WORK TO BE COMPLETED -
Below are some entries. Return exactly the lines from the one with "Instruction: Open the" through the final line, leaving out any pictures.

▬▬▬▬▬▬▬▬▬▬

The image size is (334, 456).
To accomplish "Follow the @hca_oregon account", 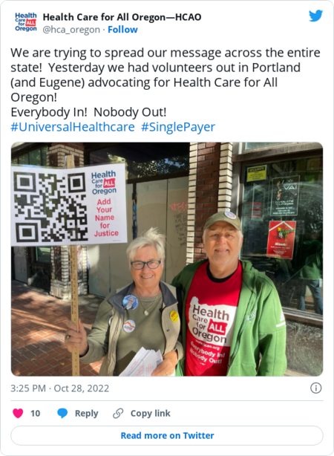I will 122,30.
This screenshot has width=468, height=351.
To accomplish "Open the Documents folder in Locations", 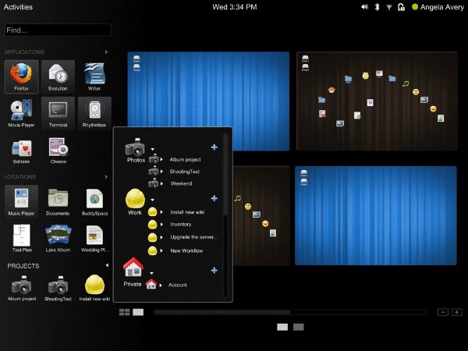I will pyautogui.click(x=58, y=201).
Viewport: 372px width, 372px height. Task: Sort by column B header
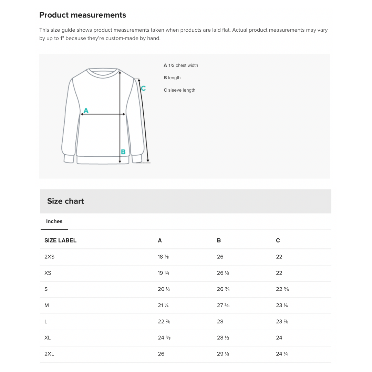tap(219, 240)
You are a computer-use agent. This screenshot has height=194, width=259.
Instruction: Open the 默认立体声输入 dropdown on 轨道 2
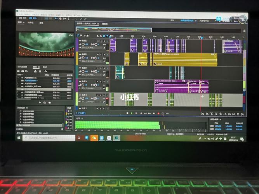[x=91, y=48]
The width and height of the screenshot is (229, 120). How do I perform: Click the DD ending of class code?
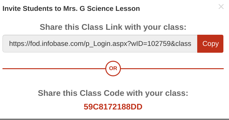click(136, 107)
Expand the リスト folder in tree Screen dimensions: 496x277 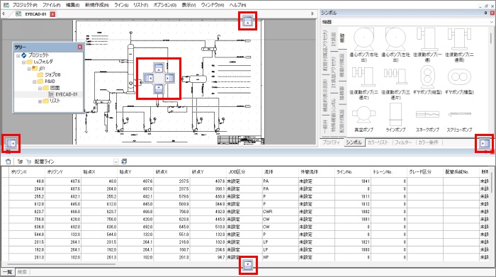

▬▬▬▬▬▬▬▬▬▬

REPLY TO THE TASK -
Instruction: Open the 默认立体声输入 dropdown on 轨道 2
[x=91, y=48]
The width and height of the screenshot is (229, 120). How do I perform: Click the DD ending of class code?
click(136, 107)
Expand the リスト folder in tree Screen dimensions: 496x277 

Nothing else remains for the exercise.